Memang kuat dugaan publik selama ini bahwa sedang terjadi
pelemahan KPK secara sistemik. Pada awal 2014 publik juga masih ingat,
pemerintah di bawah Presiden SBY dan DPR ketika itu akan mengembalikan lagi
delik korupsi ke dalam KUHP dan KUHAP. Kini semakin kuat pula dugaan publik
kasus-kasus korupsi tampaknya akan dilimpahkan ke Kejagung dan Polri. Jika
demikian, KPK sebagai lembaga ad hoc secara otomatis akan bubar.

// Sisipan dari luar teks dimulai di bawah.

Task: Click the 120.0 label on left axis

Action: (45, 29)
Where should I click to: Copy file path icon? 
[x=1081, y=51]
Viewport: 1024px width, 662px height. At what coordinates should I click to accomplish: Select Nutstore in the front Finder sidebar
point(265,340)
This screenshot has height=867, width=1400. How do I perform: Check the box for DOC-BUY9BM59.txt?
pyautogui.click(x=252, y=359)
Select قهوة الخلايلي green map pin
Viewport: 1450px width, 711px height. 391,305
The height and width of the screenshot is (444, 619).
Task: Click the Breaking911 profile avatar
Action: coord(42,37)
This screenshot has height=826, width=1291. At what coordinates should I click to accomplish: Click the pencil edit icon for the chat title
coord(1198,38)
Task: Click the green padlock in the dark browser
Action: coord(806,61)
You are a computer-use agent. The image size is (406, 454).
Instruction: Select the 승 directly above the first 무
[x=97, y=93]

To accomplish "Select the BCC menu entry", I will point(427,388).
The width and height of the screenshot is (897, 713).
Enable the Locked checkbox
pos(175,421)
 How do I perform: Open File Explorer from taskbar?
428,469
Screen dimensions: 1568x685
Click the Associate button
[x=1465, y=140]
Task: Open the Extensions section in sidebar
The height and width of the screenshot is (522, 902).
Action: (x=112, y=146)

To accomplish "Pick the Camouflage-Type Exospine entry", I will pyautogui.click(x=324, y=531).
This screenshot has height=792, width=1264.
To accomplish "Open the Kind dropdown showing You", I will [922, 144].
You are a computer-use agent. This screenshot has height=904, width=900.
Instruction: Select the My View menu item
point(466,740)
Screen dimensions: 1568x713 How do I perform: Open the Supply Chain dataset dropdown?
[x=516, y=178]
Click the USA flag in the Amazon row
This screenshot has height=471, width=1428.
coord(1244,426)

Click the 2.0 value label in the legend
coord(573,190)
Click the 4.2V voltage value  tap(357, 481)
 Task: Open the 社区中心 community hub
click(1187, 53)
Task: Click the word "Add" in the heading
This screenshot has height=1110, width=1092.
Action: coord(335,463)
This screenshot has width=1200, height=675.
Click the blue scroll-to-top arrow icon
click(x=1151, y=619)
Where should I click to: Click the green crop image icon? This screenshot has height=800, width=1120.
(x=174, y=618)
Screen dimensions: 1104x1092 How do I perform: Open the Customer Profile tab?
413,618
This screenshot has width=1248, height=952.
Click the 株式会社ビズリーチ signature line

Pelemahan KPK tak hanya dilakukan kekuatan di bawah para
koruptor, tetapi juga dimainkan institusi negara. DPR mungkin merupakan
institusi negara yang akhir-akhir ini secara kasatmata kurang mendukung eksistensi
KPK. Alih-alih memperkuat, DPR justru berusaha melemahkan KPK yakni melalui
upaya merevisi Undang-Undang Nomor 30 Tahun 2002 tentang KPK. Para politikus
Senayan berupaya memangkas ketajaman kewenangan KPK. Wewenang itu antara lain
penyadapan dan penuntutan. Sejumlah pihak menilai upaya tersebut adalah jalan
masuk untuk melumpuhkan KPK.
Jika korupsi dinyatakan sebagai extraordinary crime, semestinya penegakan hukumnya pun harus
tajam. Negeri Tirai Bambu, misalnya, sangat keras menghukum koruptor di tiang
gantungan. Negeri ini mestinya berkaca dari Tiongkok, bukannya menggerogoti
KPK dari dalam.
Setelah Orde Baru tumbang, berbagai pihak pendukung
hukuman yang berat, utamanya bagi koruptor. Banyak pihak selalu mengacu ke
Tiongkok dan memuji berbagai usaha Tiongkok dalam menumpas penyakit korupsi
yang mewabah di ranah para penentu kebijakan. Salah satu cara yang diusulkan
para pendukung hukuman berat adalah memperkenalkan hukuman mati bagi pelaku
korupsi di Indonesia. Mereka menganjurkan untuk belajar dari Tiongkok dan
dari kebijakannya dalam memberantas korupsi.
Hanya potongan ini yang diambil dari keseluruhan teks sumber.